__Task objective__
Reproduce verbatim the lines of the data below, starting at the line that contains "The width and height of the screenshot is (1104, 1088)." and ending at the line that contains "click(x=724, y=708)", including both of those lines.

Entries for locating text and elements
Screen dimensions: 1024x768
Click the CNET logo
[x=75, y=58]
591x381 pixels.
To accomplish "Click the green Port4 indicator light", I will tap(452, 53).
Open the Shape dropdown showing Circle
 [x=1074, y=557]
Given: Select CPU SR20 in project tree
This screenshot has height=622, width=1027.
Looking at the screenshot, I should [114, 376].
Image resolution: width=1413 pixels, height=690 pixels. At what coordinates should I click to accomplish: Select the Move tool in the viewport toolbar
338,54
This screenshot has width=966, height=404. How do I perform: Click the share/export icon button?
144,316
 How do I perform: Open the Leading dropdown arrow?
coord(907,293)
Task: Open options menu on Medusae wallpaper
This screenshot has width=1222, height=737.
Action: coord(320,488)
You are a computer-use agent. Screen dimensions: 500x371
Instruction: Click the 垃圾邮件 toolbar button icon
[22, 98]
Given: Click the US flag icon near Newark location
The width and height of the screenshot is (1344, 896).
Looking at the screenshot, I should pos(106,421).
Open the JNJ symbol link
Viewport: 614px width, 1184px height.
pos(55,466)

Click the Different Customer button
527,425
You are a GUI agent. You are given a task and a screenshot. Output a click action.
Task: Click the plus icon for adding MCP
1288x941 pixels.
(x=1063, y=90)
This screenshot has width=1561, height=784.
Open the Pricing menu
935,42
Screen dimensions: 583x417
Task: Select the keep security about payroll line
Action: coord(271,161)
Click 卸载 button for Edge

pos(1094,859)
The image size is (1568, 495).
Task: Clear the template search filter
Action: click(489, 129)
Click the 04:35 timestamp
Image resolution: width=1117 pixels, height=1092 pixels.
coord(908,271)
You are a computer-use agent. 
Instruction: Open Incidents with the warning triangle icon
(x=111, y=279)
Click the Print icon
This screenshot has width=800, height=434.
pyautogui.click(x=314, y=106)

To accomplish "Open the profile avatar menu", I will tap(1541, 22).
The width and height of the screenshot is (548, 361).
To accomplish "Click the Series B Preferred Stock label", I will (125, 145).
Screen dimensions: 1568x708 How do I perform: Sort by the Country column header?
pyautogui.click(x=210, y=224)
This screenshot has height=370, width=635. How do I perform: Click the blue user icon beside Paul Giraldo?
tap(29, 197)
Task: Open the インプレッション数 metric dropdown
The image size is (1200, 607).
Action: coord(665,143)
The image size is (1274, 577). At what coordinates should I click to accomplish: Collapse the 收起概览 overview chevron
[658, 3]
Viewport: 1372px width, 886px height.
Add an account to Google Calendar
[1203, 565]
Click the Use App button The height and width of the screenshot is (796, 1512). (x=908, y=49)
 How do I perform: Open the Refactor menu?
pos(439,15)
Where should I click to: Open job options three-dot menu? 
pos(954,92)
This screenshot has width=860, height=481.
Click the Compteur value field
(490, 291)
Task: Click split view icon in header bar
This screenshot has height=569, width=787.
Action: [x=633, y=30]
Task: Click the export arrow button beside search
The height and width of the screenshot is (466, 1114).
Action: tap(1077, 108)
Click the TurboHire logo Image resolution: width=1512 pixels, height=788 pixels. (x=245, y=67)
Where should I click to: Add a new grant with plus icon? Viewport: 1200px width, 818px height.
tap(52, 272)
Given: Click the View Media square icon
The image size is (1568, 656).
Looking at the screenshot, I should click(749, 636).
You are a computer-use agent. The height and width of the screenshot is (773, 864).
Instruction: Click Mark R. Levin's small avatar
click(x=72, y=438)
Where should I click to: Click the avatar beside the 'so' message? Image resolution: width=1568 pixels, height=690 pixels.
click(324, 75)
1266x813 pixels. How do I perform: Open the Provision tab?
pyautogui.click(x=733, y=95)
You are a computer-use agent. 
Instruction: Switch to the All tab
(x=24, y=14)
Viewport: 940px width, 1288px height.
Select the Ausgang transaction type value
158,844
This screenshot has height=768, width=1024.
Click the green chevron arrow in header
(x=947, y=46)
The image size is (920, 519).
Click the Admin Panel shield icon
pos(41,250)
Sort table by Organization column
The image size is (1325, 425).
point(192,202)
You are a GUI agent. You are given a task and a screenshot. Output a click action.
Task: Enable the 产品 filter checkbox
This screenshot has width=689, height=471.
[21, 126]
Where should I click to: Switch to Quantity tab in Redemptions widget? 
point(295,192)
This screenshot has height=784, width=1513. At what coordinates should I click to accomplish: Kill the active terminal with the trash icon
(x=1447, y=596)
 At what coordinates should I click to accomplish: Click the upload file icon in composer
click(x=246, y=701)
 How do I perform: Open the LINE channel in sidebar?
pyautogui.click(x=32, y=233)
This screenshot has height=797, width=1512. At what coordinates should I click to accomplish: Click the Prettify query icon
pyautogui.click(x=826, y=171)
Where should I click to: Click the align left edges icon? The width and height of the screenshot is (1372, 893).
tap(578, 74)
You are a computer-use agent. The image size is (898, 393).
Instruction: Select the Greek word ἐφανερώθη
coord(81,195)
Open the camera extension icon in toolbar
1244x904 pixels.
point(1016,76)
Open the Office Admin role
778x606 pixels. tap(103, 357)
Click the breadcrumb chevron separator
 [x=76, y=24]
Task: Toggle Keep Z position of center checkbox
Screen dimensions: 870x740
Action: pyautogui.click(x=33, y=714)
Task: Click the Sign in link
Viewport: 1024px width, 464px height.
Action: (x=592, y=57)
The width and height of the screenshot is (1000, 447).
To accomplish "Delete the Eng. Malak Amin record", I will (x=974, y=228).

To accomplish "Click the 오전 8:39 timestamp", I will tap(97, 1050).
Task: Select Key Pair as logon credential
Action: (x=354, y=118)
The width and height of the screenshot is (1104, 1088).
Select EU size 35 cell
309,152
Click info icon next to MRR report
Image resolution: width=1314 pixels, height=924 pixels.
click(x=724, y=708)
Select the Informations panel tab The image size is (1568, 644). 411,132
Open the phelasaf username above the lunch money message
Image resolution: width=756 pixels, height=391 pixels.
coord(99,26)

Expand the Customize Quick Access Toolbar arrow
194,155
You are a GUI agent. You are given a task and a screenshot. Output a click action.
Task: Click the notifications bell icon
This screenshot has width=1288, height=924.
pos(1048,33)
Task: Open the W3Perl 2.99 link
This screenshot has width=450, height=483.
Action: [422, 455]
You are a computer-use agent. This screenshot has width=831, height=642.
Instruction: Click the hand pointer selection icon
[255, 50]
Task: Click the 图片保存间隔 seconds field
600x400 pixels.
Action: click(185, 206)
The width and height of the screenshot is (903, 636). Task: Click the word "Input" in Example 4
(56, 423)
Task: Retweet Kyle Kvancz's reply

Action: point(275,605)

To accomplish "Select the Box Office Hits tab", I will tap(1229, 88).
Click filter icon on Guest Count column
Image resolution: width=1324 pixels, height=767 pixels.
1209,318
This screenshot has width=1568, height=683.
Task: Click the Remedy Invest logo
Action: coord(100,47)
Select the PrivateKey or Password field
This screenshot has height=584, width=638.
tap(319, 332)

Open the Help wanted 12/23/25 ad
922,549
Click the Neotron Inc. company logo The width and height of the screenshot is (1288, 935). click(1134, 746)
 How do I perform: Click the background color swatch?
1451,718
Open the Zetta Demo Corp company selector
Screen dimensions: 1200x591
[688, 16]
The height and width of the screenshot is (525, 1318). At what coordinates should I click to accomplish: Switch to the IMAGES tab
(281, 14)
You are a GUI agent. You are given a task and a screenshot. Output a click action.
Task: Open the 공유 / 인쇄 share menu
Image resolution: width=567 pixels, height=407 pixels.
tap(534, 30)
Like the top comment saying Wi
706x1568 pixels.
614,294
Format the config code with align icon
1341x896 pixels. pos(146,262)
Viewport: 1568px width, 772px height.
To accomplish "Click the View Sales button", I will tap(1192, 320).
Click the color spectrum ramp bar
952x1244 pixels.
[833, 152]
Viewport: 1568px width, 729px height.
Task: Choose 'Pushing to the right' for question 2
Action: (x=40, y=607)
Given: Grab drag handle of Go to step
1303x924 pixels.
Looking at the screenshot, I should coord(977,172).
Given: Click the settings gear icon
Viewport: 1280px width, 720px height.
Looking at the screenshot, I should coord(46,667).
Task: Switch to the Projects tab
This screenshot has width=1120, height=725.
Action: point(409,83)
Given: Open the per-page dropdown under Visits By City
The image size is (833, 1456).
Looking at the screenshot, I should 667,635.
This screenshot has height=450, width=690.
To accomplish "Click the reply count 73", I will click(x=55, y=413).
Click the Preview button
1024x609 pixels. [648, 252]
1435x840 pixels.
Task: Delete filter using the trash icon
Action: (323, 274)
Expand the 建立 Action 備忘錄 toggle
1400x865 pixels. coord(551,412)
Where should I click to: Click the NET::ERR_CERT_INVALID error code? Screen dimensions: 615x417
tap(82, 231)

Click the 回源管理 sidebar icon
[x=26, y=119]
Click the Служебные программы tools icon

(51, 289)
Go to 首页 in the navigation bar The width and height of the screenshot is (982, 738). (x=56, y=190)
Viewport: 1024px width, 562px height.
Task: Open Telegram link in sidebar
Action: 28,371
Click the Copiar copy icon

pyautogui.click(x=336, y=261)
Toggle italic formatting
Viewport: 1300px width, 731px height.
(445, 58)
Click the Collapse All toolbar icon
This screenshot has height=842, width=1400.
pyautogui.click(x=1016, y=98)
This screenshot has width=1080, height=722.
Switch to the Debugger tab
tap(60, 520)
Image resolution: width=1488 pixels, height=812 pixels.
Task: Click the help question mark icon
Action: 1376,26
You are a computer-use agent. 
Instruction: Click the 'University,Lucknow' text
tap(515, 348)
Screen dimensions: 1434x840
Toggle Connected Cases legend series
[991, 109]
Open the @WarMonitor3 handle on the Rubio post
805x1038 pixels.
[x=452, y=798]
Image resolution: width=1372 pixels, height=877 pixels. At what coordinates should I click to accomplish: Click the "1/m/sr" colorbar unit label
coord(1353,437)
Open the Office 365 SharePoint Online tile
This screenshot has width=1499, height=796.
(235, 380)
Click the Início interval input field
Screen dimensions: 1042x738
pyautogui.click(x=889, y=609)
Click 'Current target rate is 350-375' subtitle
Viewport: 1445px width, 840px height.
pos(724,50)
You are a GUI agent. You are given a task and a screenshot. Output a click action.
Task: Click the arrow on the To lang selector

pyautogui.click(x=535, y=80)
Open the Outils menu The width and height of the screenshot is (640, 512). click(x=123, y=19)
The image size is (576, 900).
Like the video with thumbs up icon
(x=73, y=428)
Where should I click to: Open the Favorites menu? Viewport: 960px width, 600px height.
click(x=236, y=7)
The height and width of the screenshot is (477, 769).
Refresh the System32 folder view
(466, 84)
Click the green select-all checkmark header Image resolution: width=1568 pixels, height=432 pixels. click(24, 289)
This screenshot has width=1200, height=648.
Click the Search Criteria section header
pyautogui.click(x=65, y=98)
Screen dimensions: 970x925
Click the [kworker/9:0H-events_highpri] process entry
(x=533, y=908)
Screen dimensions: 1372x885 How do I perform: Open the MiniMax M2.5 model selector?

__The solution__
The width and height of the screenshot is (1104, 1088).
Select EU size 35 cell
309,152
Click info icon next to MRR report
Image resolution: width=1314 pixels, height=924 pixels.
click(x=724, y=708)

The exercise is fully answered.